MySQL replication slave hangs after encountering SET @@SESSION.GTID_NEXT= 'ANONYMOUS';

TL;DR: This is probably caused by poor table design combined with ROW-based replication.

I just ran into this problem. I was asked to move an old database to a new server and set up replication.

I found that it's not actually the statement in the subject that causes the slave to hang (SET @@SESSION.GTID_NEXT= 'ANONYMOUS'). This statement is issued at the beginning of a transaction.

mysql> SHOW BINLOG EVENTS IN 'mysql-bin.000196' FROM 96754384 LIMIT 5000;
+------------------+-----------+----------------+-----------+-------------+----------------------------------------------+
| Log_name         | Pos       | Event_type     | Server_id | End_log_pos | Info                                         |
+------------------+-----------+----------------+-----------+-------------+----------------------------------------------+
| mysql-bin.000196 |  96754384 | Anonymous_Gtid |         1 |    96754449 | SET @@SESSION.GTID_NEXT= 'ANONYMOUS'         |
| mysql-bin.000196 |  96754449 | Query          |         1 |    96754537 | BEGIN                                        |
| mysql-bin.000196 |  96754537 | Table_map      |         1 |    96754608 | table_id: 241 (db.bad_table)                 |
| mysql-bin.000196 |  96754608 | Delete_rows    |         1 |    96762805 | table_id: 241                                |
| mysql-bin.000196 |  96762805 | Delete_rows    |         1 |    96771002 | table_id: 241                                |
...
| mysql-bin.000196 | 106681175 | Delete_rows    |         1 |   106689372 | table_id: 241                                |
| mysql-bin.000196 | 106689372 | Delete_rows    |         1 |   106697569 | table_id: 241                                |
| mysql-bin.000196 | 106697569 | Delete_rows    |         1 |   106697626 | table_id: 241 flags: STMT_END_F              |
| mysql-bin.000196 | 106697626 | Xid            |         1 |   106697657 | COMMIT /* xid=28382600 */                    |
| mysql-bin.000196 | 106697657 | Rotate         |         1 |   106697704 | mysql-bin.000197;pos=4                       |
+------------------+-----------+----------------+-----------+-------------+----------------------------------------------+
1219 rows in set (0.02 sec)

This table has 66 million rows. I found that it has no primary key or unique key. The query responsible for this uses an index scan on the master.

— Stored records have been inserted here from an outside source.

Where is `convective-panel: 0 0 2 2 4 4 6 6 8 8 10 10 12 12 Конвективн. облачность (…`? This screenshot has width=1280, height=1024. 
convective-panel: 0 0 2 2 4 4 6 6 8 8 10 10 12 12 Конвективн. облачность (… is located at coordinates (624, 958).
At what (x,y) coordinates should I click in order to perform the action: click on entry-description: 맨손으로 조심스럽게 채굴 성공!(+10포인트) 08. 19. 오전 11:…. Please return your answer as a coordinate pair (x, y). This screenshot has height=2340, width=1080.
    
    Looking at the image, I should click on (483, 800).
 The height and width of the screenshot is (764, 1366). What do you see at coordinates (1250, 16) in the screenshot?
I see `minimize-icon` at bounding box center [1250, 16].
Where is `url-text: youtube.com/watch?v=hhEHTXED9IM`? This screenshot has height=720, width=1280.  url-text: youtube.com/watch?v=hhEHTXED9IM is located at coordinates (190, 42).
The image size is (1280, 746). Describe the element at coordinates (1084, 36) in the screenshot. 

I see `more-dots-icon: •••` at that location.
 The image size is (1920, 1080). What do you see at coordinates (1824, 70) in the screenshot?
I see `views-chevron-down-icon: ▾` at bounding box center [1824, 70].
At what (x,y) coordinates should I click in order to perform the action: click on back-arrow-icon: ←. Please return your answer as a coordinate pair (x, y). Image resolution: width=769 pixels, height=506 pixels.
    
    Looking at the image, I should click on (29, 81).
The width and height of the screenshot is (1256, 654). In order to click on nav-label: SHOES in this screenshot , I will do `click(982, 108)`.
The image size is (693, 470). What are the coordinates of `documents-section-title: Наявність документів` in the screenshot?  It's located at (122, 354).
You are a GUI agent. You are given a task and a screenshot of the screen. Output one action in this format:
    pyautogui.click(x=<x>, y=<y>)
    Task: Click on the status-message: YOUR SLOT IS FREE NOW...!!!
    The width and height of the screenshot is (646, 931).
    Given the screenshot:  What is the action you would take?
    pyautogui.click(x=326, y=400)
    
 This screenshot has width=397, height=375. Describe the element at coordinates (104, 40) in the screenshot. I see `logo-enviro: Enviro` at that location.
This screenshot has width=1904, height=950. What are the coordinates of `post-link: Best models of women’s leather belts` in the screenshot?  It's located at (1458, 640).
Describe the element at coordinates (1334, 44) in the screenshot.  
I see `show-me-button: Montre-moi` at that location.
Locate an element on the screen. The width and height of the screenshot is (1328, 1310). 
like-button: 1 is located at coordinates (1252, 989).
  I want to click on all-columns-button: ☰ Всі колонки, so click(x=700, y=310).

mysql> SHOW VARIABLES LIKE '%binlog_format%';
+---------------+-------+
| Variable_name | Value |
+---------------+-------+
| binlog_format | ROW   |
+---------------+-------+
1 row in set (0.00 sec)

For the slave to replicate this with ROW-based replication, it needs to perform approximately 1200 full table scans on the slave. 1200 is probably a fairly small number here. It could be in the hundreds of thousands. The replication does actually work, but with this design, 'seconds_behind_master' will grow indefinitely.

I will add a primary key and partitioning to this table. I will also ask my colleagues to rewrite their code so bulk deletes are no longer necessary. This probably requires adding an additional column.

EDIT: I don't have enough points to comment on other posts, so I will add my comments here for now. I believe that issuing 'SET GLOBAL sql_slave_skip_counter = 1', as mentioned by others, will skip the entire transaction and lead to data inconsistencies. Correct me if I'm wrong.

A quick fix would be to change the binlog format to QUERY or MIXED. These formats can also lead to data inconsistencies, so I would recommend finding and fixing the root cause instead of changing the binlog format.